**** Excerpt provided

FIG. 2 shows a flowchart for retrieval of similar pieces of music. In step 5 a user makes a initial selection of a piece of music on a website. This piece of music is transmitted to the client computer of the user from the server computer of the website for playback. The transmission can be performed by means of a realization of the piece of music such as by a WAVE, AIFF, real audio or other file format. Alternatively the piece of music can also be transmitted by means of a representation, such as in the form of a MIDI or MPEG-4 SAOL file.
 In step 7 the user requests similar music from the website. In response to this request a database search starts in step 8. In a first step the index of the piece of music which has been initially selected by the user in step 5 is determined.
 The content of this index is representative of properties of the user selected piece of music in accordance with the method as described in detail with respect to the embodiment of FIG. 1. In a second step the music database index is searched for best matching indices. Best matching indices can be found, for example, by using an optionally weighted Euclidean distance for the difference between the moments and a Kolmogoroff-Smirnov distance for the difference between cumulated interval densities (cf. Nr. Robert R. Sokal/F. James Rohlf, Biometry, Freeman, San Francisco(superscript: 2), 1981).

********

Reproduce the whole passage on retrieving similar pieces of music word for word.

**** Data lines

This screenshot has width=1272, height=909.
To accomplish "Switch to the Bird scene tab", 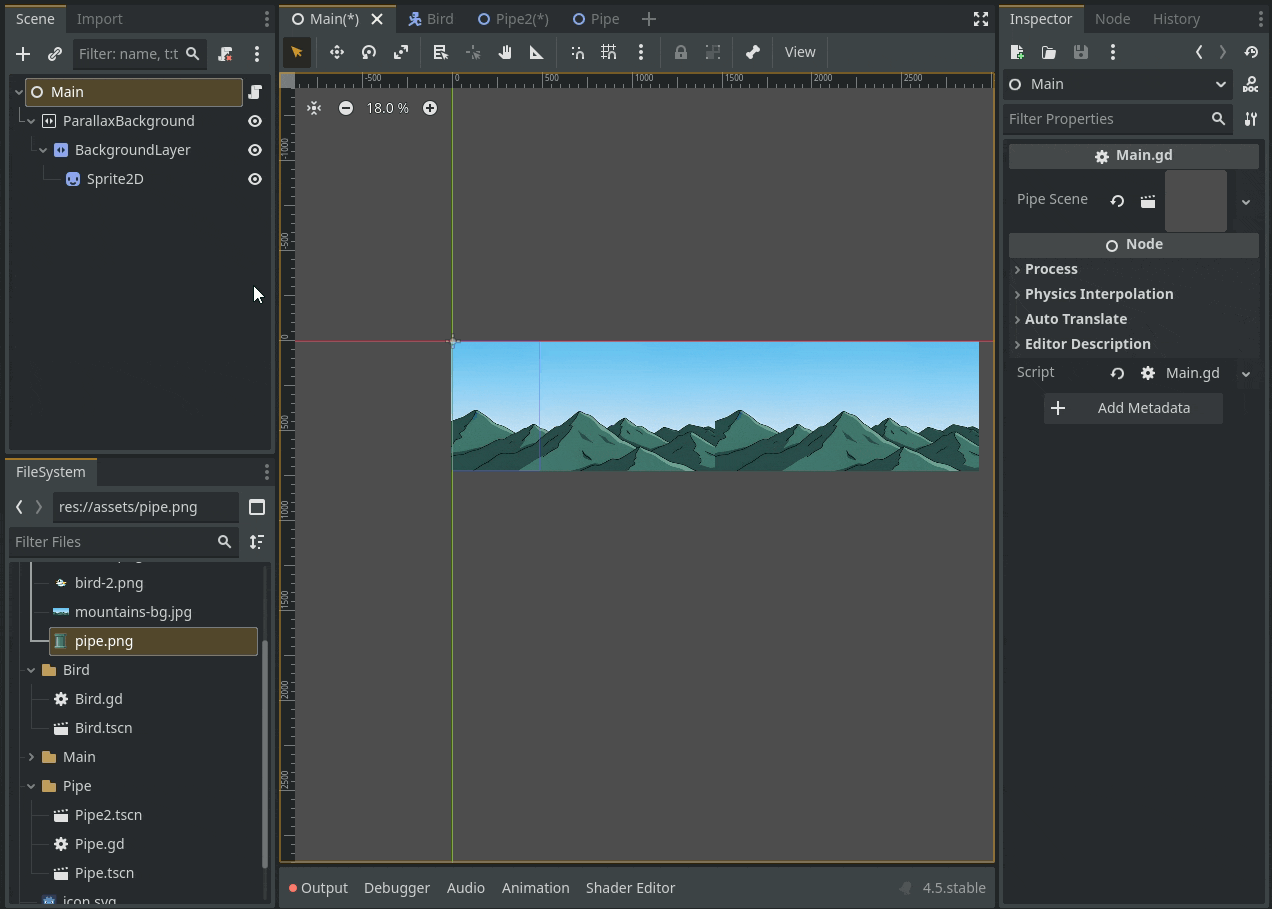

********

> **Result for this task**:
FIG. 2 shows a flowchart for retrieval of similar pieces of music. In step 5 a user makes a initial selection of a piece of music on a website. This piece of music is transmitted to the client computer of the user from the server computer of the website for playback. The transmission can be performed by means of a realization of the piece of music such as by a WAVE, AIFF, real audio or other file format. Alternatively the piece of music can also be transmitted by means of a representation, such as in the form of a MIDI or MPEG-4 SAOL file.
 In step 7 the user requests similar music from the website. In response to this request a database search starts in step 8. In a first step the index of the piece of music which has been initially selected by the user in step 5 is determined.
 The content of this index is representative of properties of the user selected piece of music in accordance with the method as described in detail with respect to the embodiment of FIG. 1. In a second step the music database index is searched for best matching indices. Best matching indices can be found, for example, by using an optionally weighted Euclidean distance for the difference between the moments and a Kolmogoroff-Smirnov distance for the difference between cumulated interval densities (cf. Nr. Robert R. Sokal/F. James Rohlf, Biometry, Freeman, San Francisco(superscript: 2), 1981).